Eu quero gritar, mas tenho medo de como o mundo vai reagir ao me encontrar.

Aqui dentro o tempo me machuca mais do que qualquer desabamento, e talvez pela incapacidade poética de acordar em meio a uma tragédia, ou pela falta de oxigênio, o tempo passa mais devagar, é sorrateiro, assustador, angustiante.

Sabe, eu quero gritar, fugir, derrubar tudo sem culpa!

Mas eu ainda tenho medo, medo de como vou sobreviver. 

Medo do que vai acontecer quando o copo transbordar, não sei se quero esperar para me afogar, não sei se quero lutar ou se quero esperar que me resgatem. 

Eu nunca sei…

Não sei se um dia quero saber.

Tenho a estranha sensação de que não há mais tempo, que tudo que passou é apenas uma lembrança quase se apagando, não há mais toques, afeto, abraços, respeito. 

Eu não sei o que restou, o que sobrou.

Às linhas, já não são mais retas, os caminhos conforme o tempo passa se tornam ainda mais dúbios, tudo é vazio, solitário, ambíguo demais para qualquer decisão sólida.

Me sinto tonta, 

prestes a cair, 

pronta para ser enganada pelo mundo e permanecer estagnada, 

sem resistir.

Aqui dentro tudo é solitário, me sinto uma criança brincando sozinha no play do prédio: trancada, segura, solitária, assistindo tudo acontecer do lado de fora, assistindo a outras crianças na rua, os tombos, o joelho ralado, o choro, assistindo os castelos desabarem e os sonhos ruírem e mesmo assim as assistindo levantar. 

Eu queria conjugar o verbo levantar, queria me levantar, não precisar de apoio, gritar por ajuda, Queria desobedecer, florescer, esquecer.

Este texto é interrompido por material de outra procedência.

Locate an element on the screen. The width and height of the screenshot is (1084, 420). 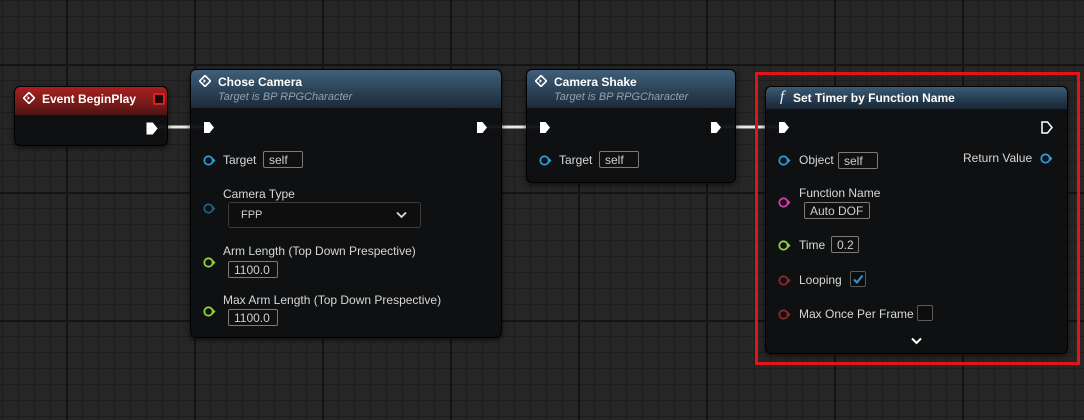
chose-camera-title: Chose Camera is located at coordinates (260, 82). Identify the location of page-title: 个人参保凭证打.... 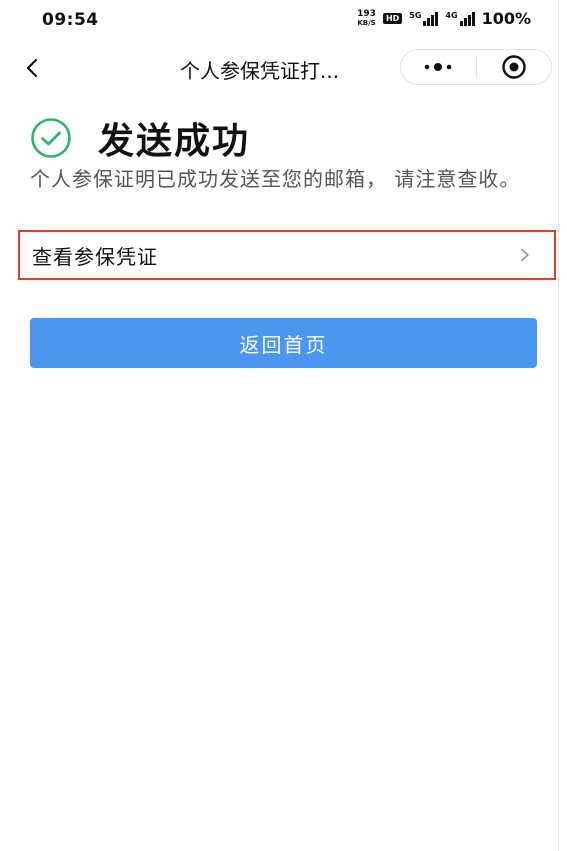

Queria sobreviver sem me sentir ferida.

Queria esquecer do mundo, 

me destrancar, 

encontrar meus sonhos, 

me perder dos meus medos, 

desagradar os sorrisos, 

partir expectativas,

findar desagrados.

Talvez eu não queira tanto assim, mas não quero assistir tudo acontecer do outro lado do muro, ainda não sei se quero intervir. Tenho medo de me machucar, não quero me esforçar para construir castelos que vão ser levados pelas ondas, quero assumir minha confusão, mesmo que as vozes que me invadam, digam que estou errada. 

Mas eu ainda quero.

Quero sumir, largar tudo, gritar com o mundo.

Quero não me esforçar tanto e ainda assim ser egoísta o suficiente para me levantar sem olhar para trás!

Quero não ter medo, nem do futuro e nem do presente!